[Records contained in a dataset]
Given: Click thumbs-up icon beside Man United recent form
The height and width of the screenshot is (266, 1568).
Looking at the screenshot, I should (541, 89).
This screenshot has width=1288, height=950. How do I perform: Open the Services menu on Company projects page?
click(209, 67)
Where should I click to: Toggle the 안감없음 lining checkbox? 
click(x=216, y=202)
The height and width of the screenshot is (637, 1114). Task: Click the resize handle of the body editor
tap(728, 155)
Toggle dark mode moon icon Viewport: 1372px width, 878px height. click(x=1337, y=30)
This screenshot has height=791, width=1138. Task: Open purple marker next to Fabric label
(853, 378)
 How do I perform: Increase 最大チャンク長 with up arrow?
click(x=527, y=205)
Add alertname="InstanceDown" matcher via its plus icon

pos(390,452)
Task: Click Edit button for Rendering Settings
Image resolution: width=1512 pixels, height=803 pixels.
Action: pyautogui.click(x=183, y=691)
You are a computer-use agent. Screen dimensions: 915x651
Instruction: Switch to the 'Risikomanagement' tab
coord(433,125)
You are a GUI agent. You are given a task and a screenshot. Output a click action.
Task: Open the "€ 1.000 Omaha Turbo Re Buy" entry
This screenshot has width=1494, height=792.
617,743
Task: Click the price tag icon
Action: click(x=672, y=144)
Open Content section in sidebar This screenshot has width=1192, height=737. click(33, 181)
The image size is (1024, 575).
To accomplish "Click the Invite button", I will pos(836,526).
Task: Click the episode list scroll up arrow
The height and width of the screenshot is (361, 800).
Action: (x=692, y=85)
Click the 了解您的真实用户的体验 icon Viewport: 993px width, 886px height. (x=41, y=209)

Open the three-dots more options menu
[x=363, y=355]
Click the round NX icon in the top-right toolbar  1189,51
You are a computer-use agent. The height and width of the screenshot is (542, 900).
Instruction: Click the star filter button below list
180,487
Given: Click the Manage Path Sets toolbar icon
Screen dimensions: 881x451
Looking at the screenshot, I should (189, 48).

> **Job**: Could you duplicate every line of the items above without changing anything?

> **Response to this exercise**:
Given: Click thumbs-up icon beside Man United recent form
The height and width of the screenshot is (266, 1568).
Looking at the screenshot, I should (541, 89).
This screenshot has width=1288, height=950. How do I perform: Open the Services menu on Company projects page?
click(209, 67)
Where should I click to: Toggle the 안감없음 lining checkbox? 
click(x=216, y=202)
The height and width of the screenshot is (637, 1114). Task: Click the resize handle of the body editor
tap(728, 155)
Toggle dark mode moon icon Viewport: 1372px width, 878px height. click(x=1337, y=30)
This screenshot has height=791, width=1138. Task: Open purple marker next to Fabric label
(853, 378)
 How do I perform: Increase 最大チャンク長 with up arrow?
click(x=527, y=205)
Add alertname="InstanceDown" matcher via its plus icon

pos(390,452)
Task: Click Edit button for Rendering Settings
Image resolution: width=1512 pixels, height=803 pixels.
Action: pyautogui.click(x=183, y=691)
You are a computer-use agent. Screen dimensions: 915x651
Instruction: Switch to the 'Risikomanagement' tab
coord(433,125)
You are a GUI agent. You are given a task and a screenshot. Output a click action.
Task: Open the "€ 1.000 Omaha Turbo Re Buy" entry
This screenshot has width=1494, height=792.
617,743
Task: Click the price tag icon
Action: click(x=672, y=144)
Open Content section in sidebar This screenshot has width=1192, height=737. click(33, 181)
The image size is (1024, 575).
To accomplish "Click the Invite button", I will pos(836,526).
Task: Click the episode list scroll up arrow
The height and width of the screenshot is (361, 800).
Action: (x=692, y=85)
Click the 了解您的真实用户的体验 icon Viewport: 993px width, 886px height. (x=41, y=209)

Open the three-dots more options menu
[x=363, y=355]
Click the round NX icon in the top-right toolbar  1189,51
You are a computer-use agent. The height and width of the screenshot is (542, 900).
Instruction: Click the star filter button below list
180,487
Given: Click the Manage Path Sets toolbar icon
Screen dimensions: 881x451
Looking at the screenshot, I should (189, 48).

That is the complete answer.